You Were Never Really Here

Directed by critically acclaimed Scottish filmmaker Lynne Ramsay who is best known for 2011’s We Need to Talk About Kevin, You Were Never Really Here is a very dark and sometimes disturbing film remarkable for its gritty atmosphere and superbly dedicated performance from Joaquin Phoenix. It follows the violent exploits of hired gun Joe, played by Golden Globe winner Phoenix in one of his best performances, as he takes on one of his toughest jobs rescuing girls from the criminal underworld. A powerful New York State Senator enlists Joe through the middleman McCleary, played by John Doman, to rescue his young daughter Nina, played by terrific newcomer Ekaterina Samsonov, from an underage sex ring in New York City. Effectively portraying Joe’s descent into madness, a majority of the movie shows Joe walking through the rough streets of New York City beset by intense hallucinations and traumatic flashbacks the result of his serious PTSD. The uncomfortable moments of insanity are heightened through the random use of jarring imagery and discordant music and sound effects. Surprisingly, it is a slow burn story that focuses on Joe struggling with his mental issues while investigating the whereabouts of the girl, only interrupted by scenes of extreme and sometimes graphic violence.

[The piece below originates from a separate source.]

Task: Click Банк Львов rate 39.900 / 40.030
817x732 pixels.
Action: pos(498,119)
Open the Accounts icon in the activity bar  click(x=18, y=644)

Joe is a truly complicated figure who dispassionately kills people in brutal fashion primarily using a hammer; however, his actions are somewhat justified because the people that he is viciously attacking are truly repugnant bad guys trafficking young girls. Over the course of the plot, things go horribly awry as he stumbles into a vast conspiracy involving the Governor and corrupt police officers who murder those closest to him. Overall, I found it to be an unpleasant yet mesmerizing cinematic experience notable for the realistic performance from Joaquin Phoenix and the uniquely brilliant filmmaking style of Lynne Ramsay; as fair warning, it is definitely not for the faint of heart.